▸ **FRAGMENTO DEL DOCUMENTO**
=-=-=-=-=

Están a punto de dar las 8 de la mañana de este martes 29 de junio del 2010, cuando comienzo a escribir desde mi camarote con vista al mar en el crucero más grande del mundo. Me encuentro de vacaciones marítimas por el Caribe, y en vez de estar muerto de risa o muerto de sueño por trasnochar la víspera y acaso todavía medio borracho —o borracho y medio— como corresponde a las circunstancias, estoy más sobrio y grave que una piedra lunar y lo que tengo es los ojos rojos pero de escudriñar el horizonte… y por el esfuerzo de retener las lágrimas para impedir que, como en una copa rebosada, éstas se desborden sobre las mejillas. Caramba, los párpados inferiores pueden ser portentosas represas contra el llanto.
Desde más o menos las 6 y 30 de la mañana cuando unos 10 minutos después que el Sol se elevara sobre el horizonte la luz me permitiese hacerlo, he estado contemplando la costa Sur de Cuba desde mi balcón. Hay un gran silencio, si se pudiese definir como tal a un marco auditivo esculpido por el sonido arrullador, cíclico y a la vez caleidoscópico de las olas que corta el buque, la más exquisita de las invitaciones sonoras a dormitar y a la pereza.
La mañana está opaca a pesar del cielo despejado, y la luz rasante y tempranera todavía no coopera con la nitidez sino que conspira contra ella, así que lo que veo es la silueta de la Sierra Maestra, un perfil plano y azulado, carente de detalles, que ni mis binoculares son capaces de penetrar, bloqueados por el turbio agrisamiento de la perspectiva atmosférica.
¡Cuba! Verano del 2010...
Compruebo mis cálculos en el mapa de derrota electrónico que muestra el Canal 40 del televisor de la cabina: Ya es un hecho que durante la madrugada dejamos atrás Santiago de Cuba y que en este preciso momento cruzamos el segmento del litoral al pie de la Fosa de Bartlett, una de las profundidades antológicas del planeta, la oncena más honda del mundo y la segunda de la cuenca caribeña con más de 7 mil metros, razón por la cual el agua es ahora la más oscura que hemos visto en la travesía.
El mapa electrónico en el Canal 40 del televisor en el camarote 592 del piso 12 del crucero en que viajo, revela que estamos pasando previo a las 7 de la mañana ante Marea del Portillo.
Suena a disparate, pero tengo la misma excitación infantil de cuando —evoco— vi una locomotora de cerca la primera vez (¿!?). Dejé la cortina del ventanal-puerta al balcón descorrida deliberadamente para que la luz me despertara, porque esperaba esta visión. En cuanto abrí los ojos por el resplandor, aún desde el ángulo de la cama, próxima al cristal, me encontré con el panorama anticipado. ¡Cuba!

=-=-=-=-=

▸ **TAREA 1**
Enumera, por favor, todos los nombres propios de lugares geográficos que aparecen en el fragmento.
▸ **TAREA 2**
Responde a estas preguntas según el fragmento:
(a) ¿Desde qué hora, aproximadamente, lleva el narrador contemplando la costa desde su balcón?
(b) ¿En qué camarote y en qué piso del crucero viaja?
(c) ¿Qué profundidad supera la Fosa de Bartlett?
▸ **TAREA 3**
Extrae del fragmento todo lo que va desde "El mapa electrónico" hasta "Marea del Portillo.".

Registros de un conjunto de datos:
=-=-=-=-=

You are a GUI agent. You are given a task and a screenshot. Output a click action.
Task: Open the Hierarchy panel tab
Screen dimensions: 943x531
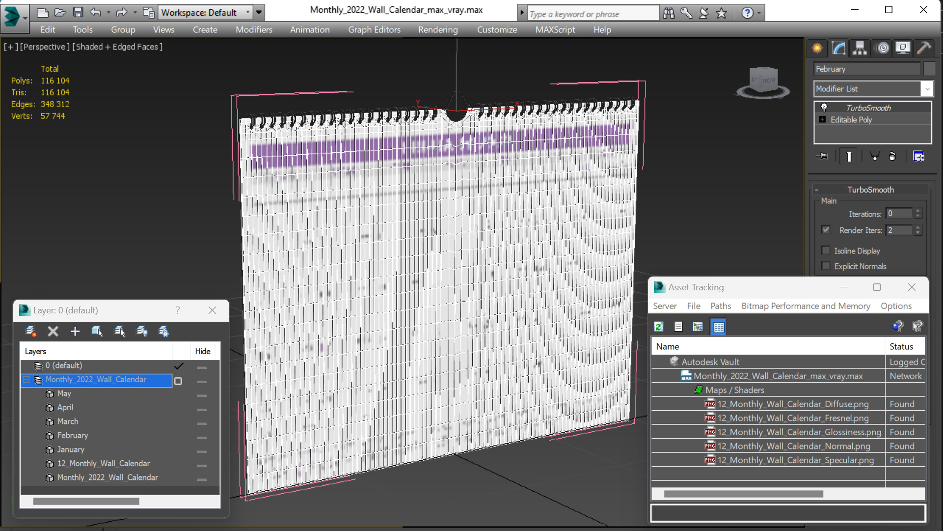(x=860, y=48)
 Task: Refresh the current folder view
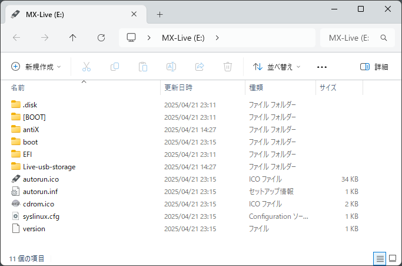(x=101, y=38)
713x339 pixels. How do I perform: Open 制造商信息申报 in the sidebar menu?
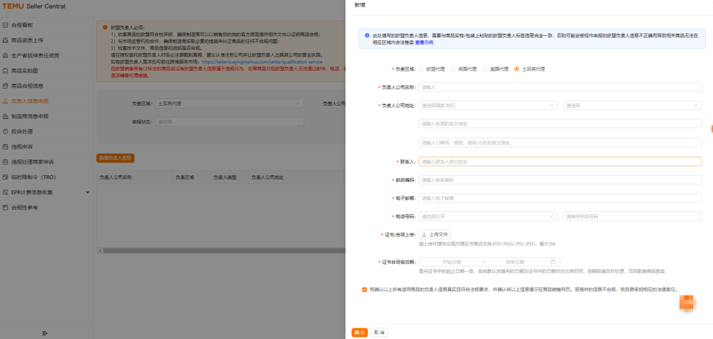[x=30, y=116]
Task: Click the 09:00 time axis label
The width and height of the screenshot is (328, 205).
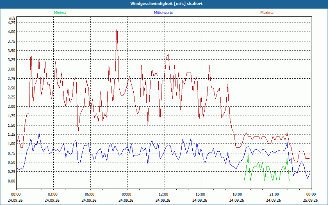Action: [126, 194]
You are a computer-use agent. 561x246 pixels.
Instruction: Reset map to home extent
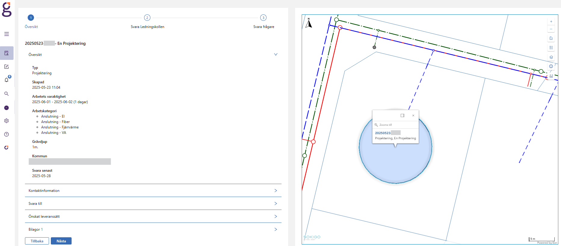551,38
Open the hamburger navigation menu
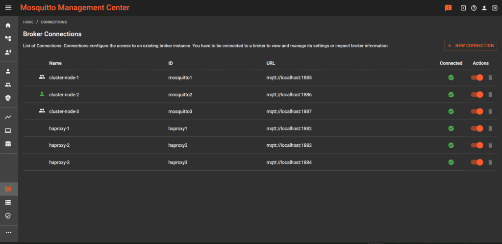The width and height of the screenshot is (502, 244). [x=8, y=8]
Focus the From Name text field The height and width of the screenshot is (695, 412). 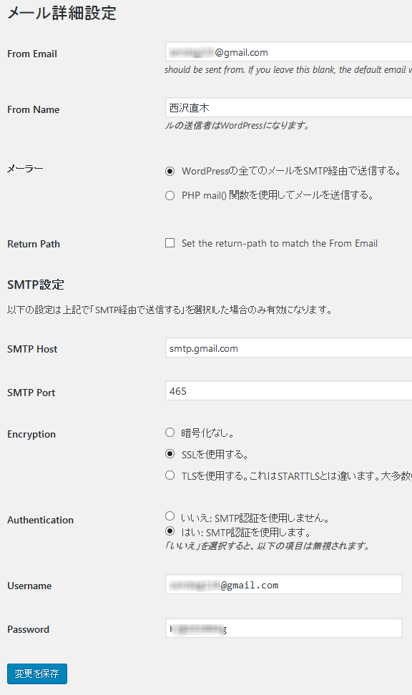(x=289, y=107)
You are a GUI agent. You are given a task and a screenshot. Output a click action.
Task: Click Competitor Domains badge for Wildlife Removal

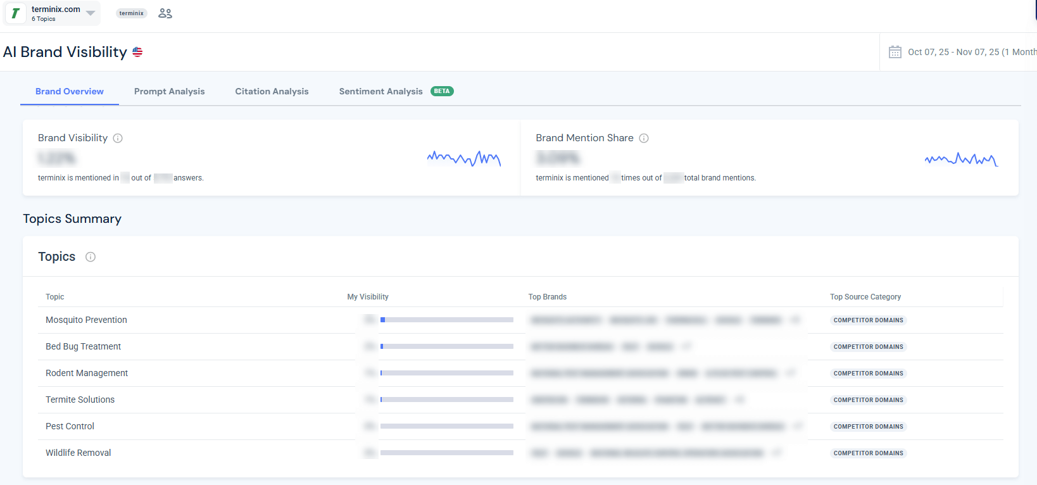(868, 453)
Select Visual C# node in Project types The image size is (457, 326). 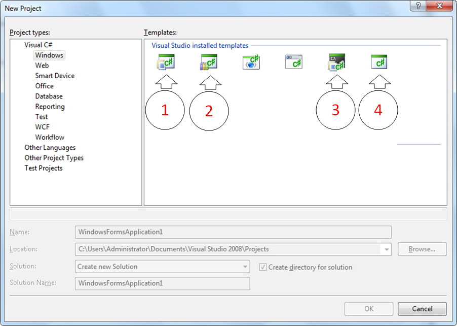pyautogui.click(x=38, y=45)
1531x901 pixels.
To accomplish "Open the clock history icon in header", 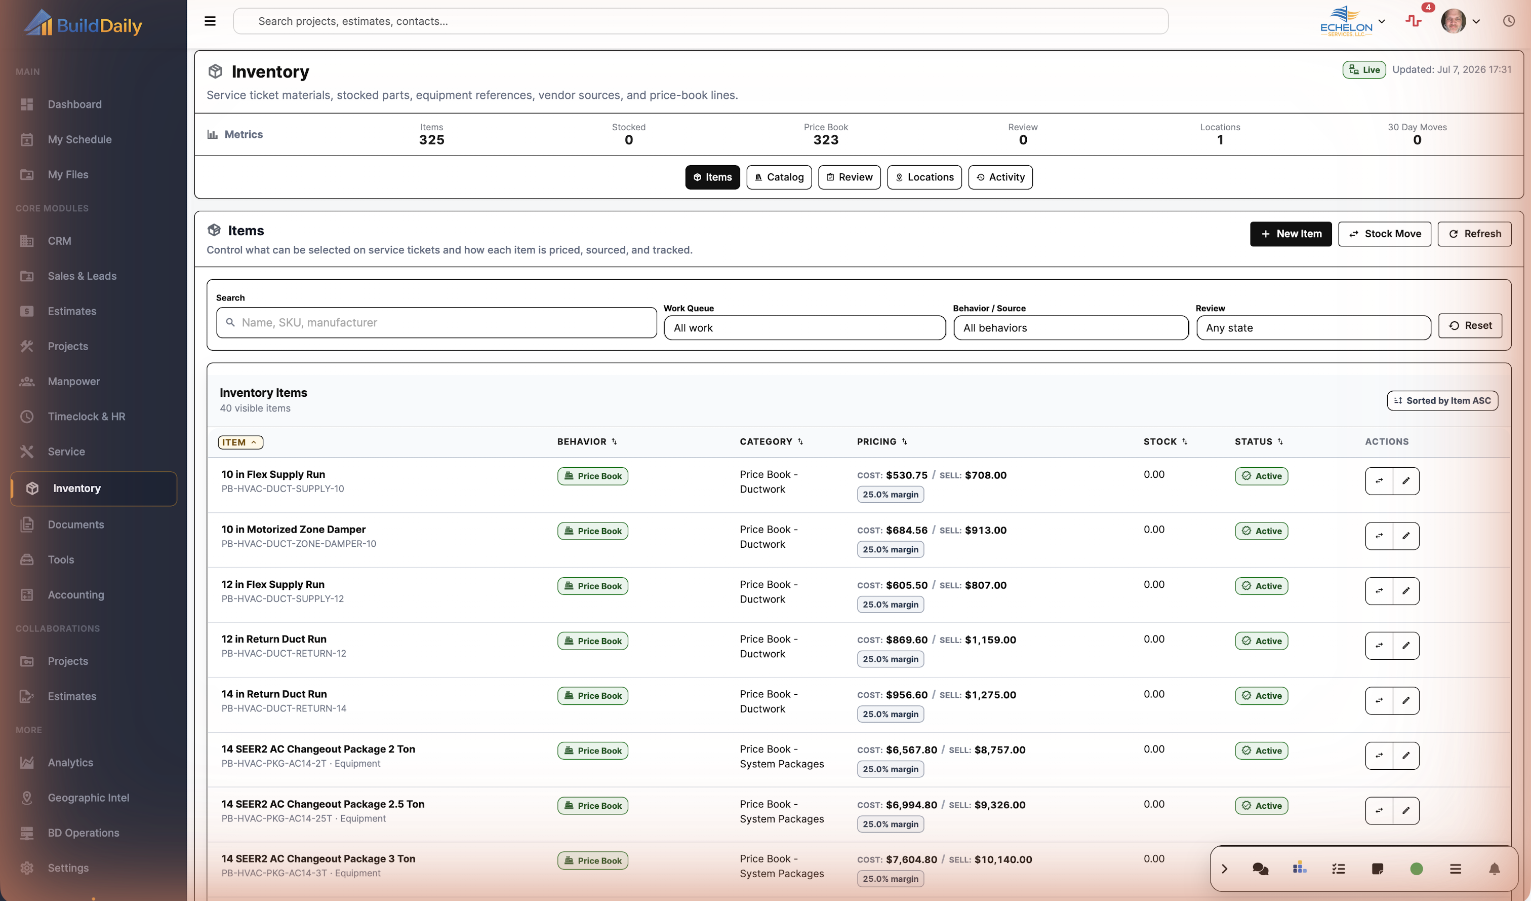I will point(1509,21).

=-=-=-=-=

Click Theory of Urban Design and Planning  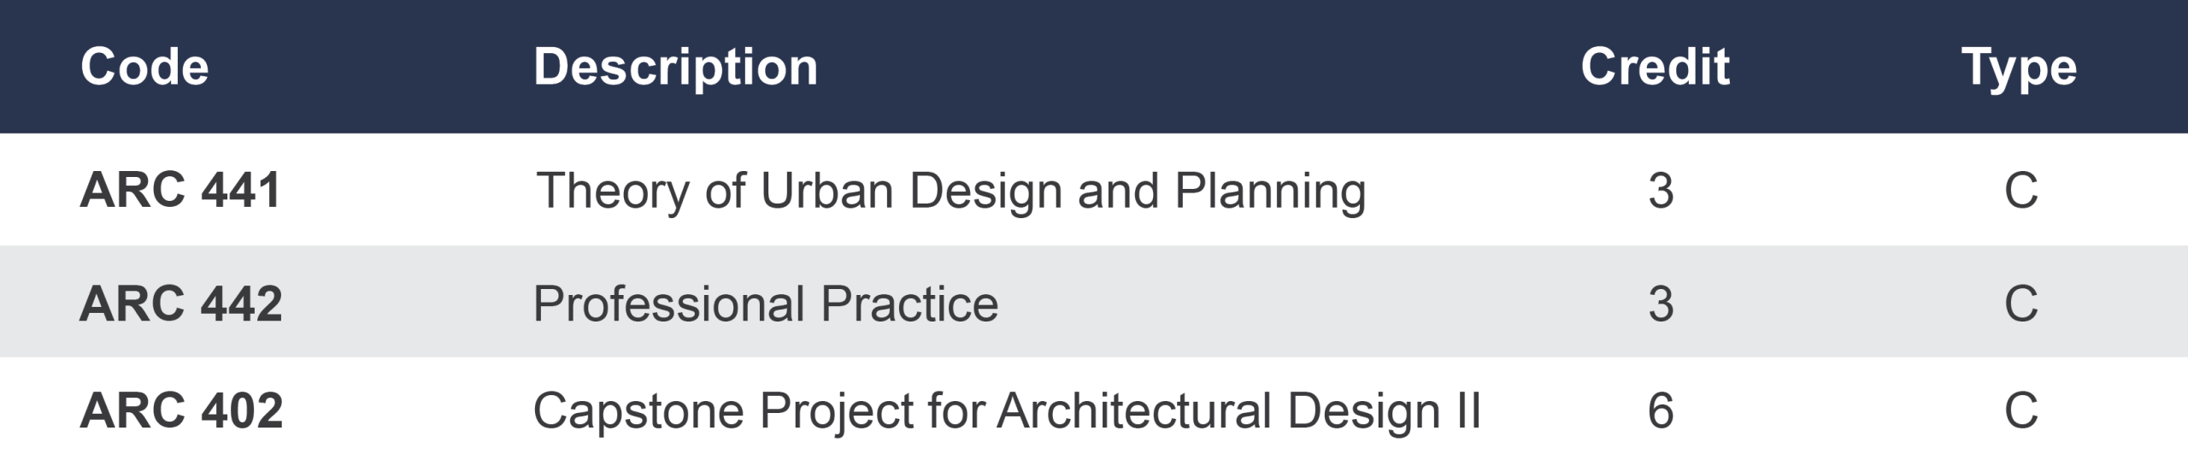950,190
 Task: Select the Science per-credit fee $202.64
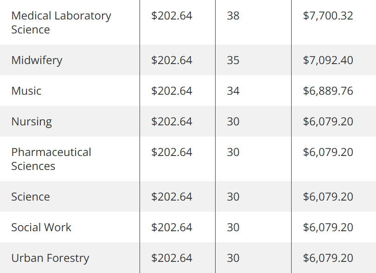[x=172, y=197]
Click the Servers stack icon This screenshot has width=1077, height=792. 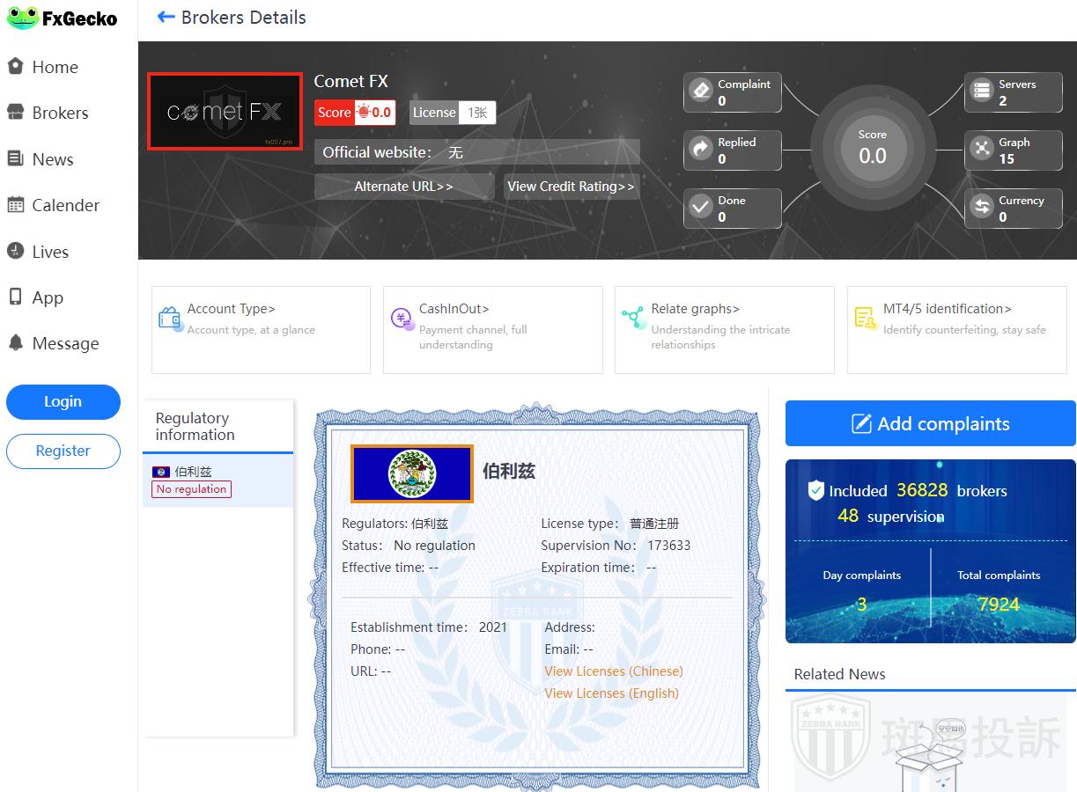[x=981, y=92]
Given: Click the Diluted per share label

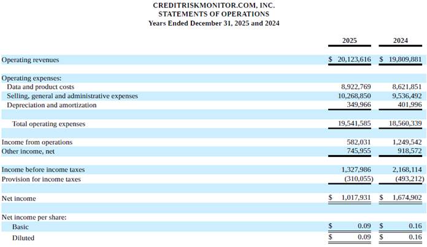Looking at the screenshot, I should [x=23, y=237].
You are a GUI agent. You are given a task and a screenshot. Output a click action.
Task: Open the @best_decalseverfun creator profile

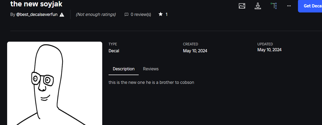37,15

=-=-=-=-=

▸ **RESULTADO DE LA TAREA 1**
- Caribe
- Cuba
- Sierra Maestra
- Santiago de Cuba
- Fosa de Bartlett
- Marea del Portillo

▸ **RESULTADO DE LA TAREA 2**
(a) Desde más o menos las 6 y 30 de la mañana.
(b) En el camarote 592 del piso 12.
(c) Más de 7 mil metros.

▸ **RESULTADO DE LA TAREA 3**
El mapa electrónico en el Canal 40 del televisor en el camarote 592 del piso 12 del crucero en que viajo, revela que estamos pasando previo a las 7 de la mañana ante Marea del Portillo.